* _Description of the task_:
For this exercise, copy exactly every line from the one holding "Where should I" through the end of the data, both included. Omit pictures.

=== Begin Enclosure ===

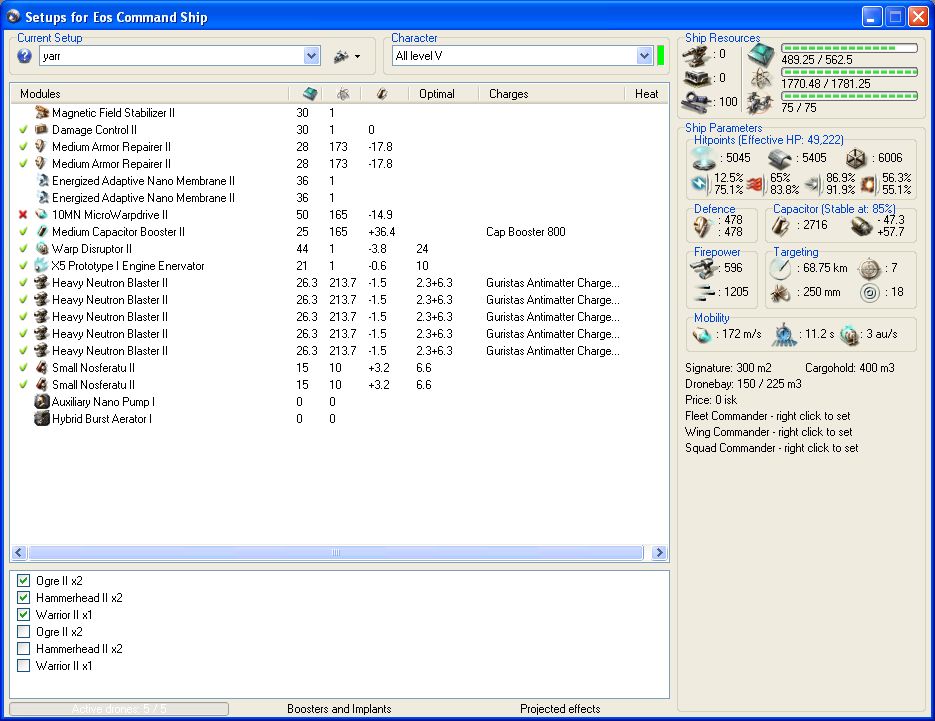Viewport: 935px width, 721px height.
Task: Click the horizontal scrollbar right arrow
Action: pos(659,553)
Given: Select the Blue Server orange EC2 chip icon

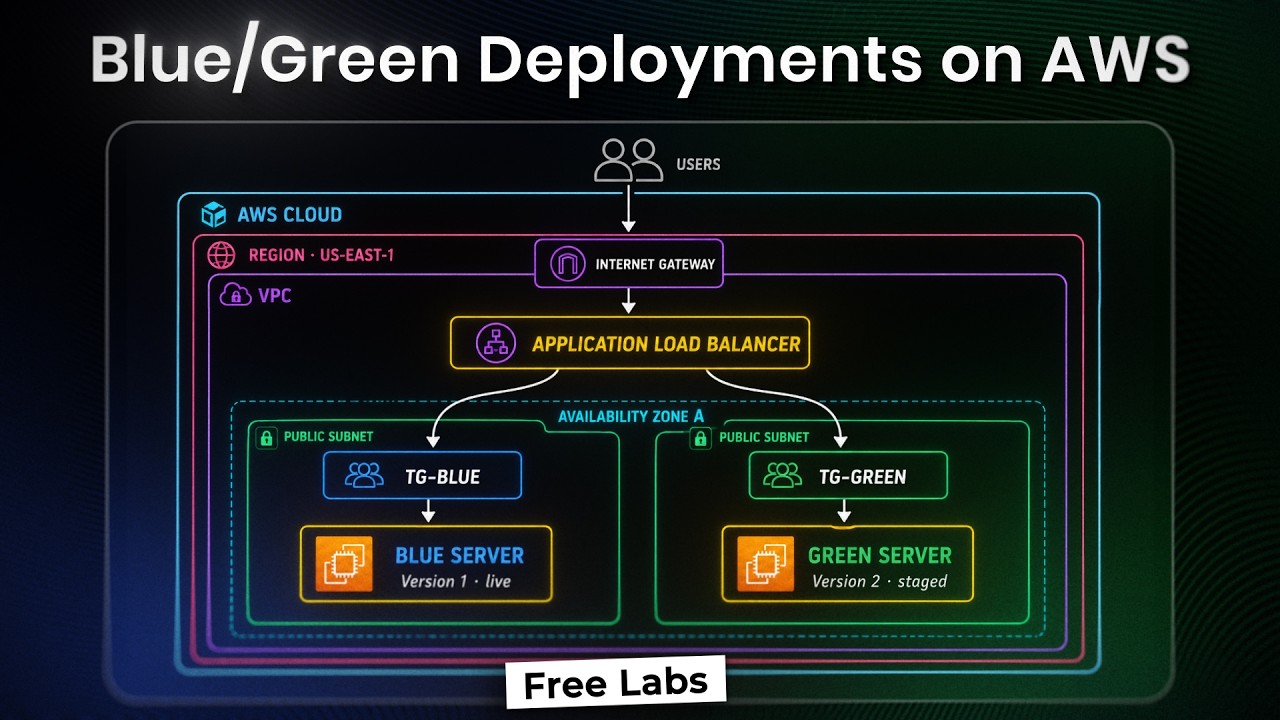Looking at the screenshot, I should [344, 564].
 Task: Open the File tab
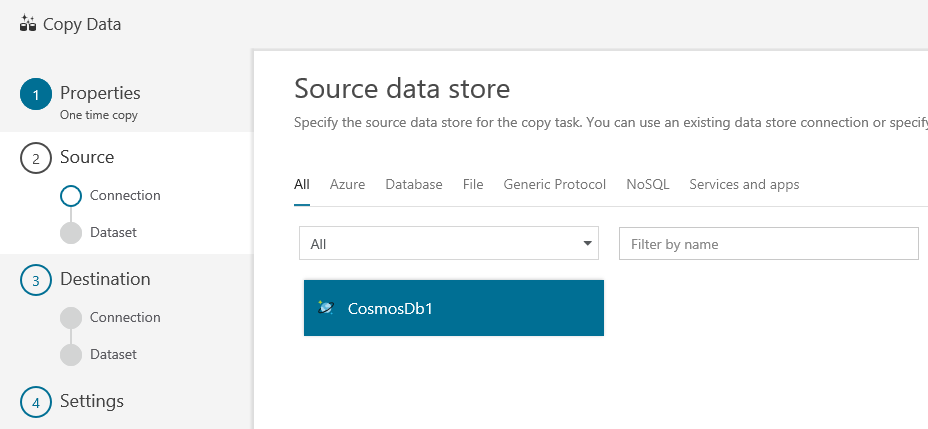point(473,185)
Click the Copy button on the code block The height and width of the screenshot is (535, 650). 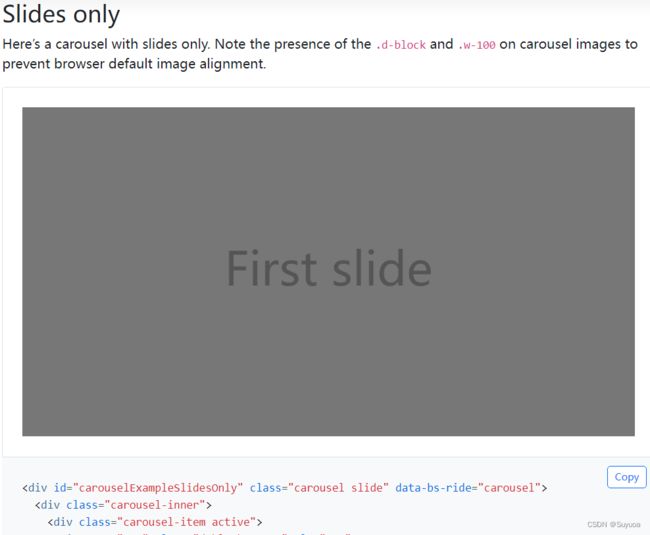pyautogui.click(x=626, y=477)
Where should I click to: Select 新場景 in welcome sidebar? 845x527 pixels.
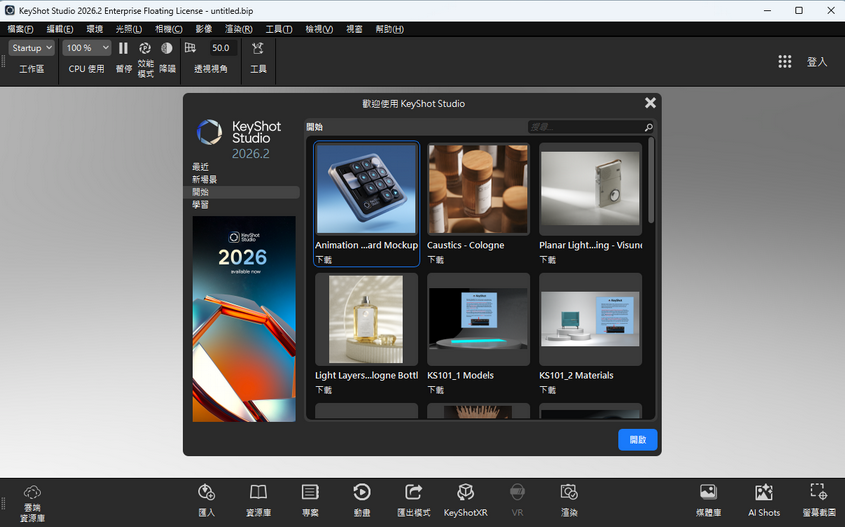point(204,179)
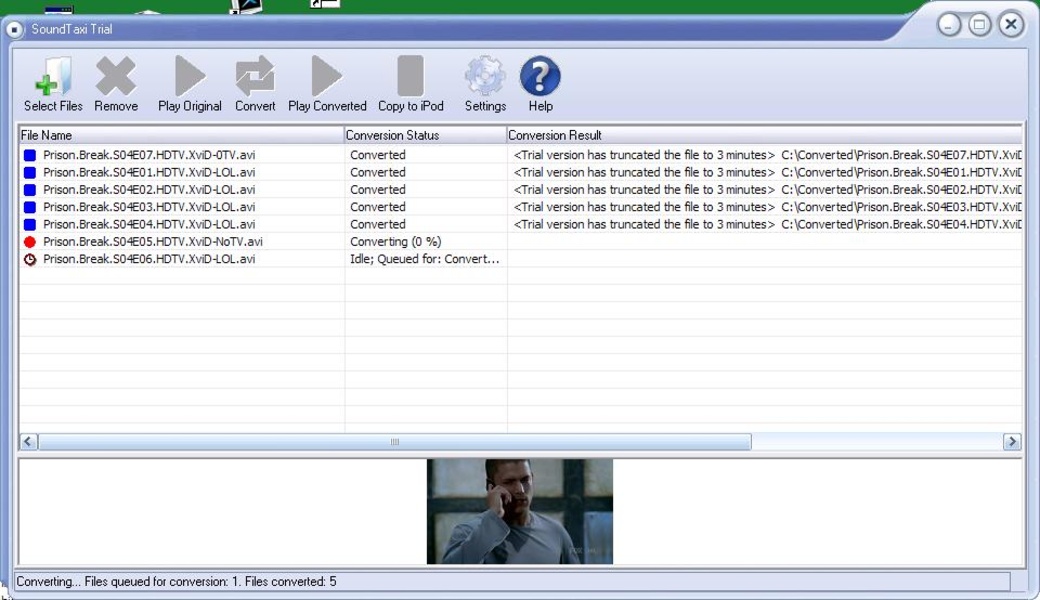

=== End Enclosure ===

* _Task answer_:
Where should I click to: Select 新場景 in welcome sidebar? 845x527 pixels.
point(204,179)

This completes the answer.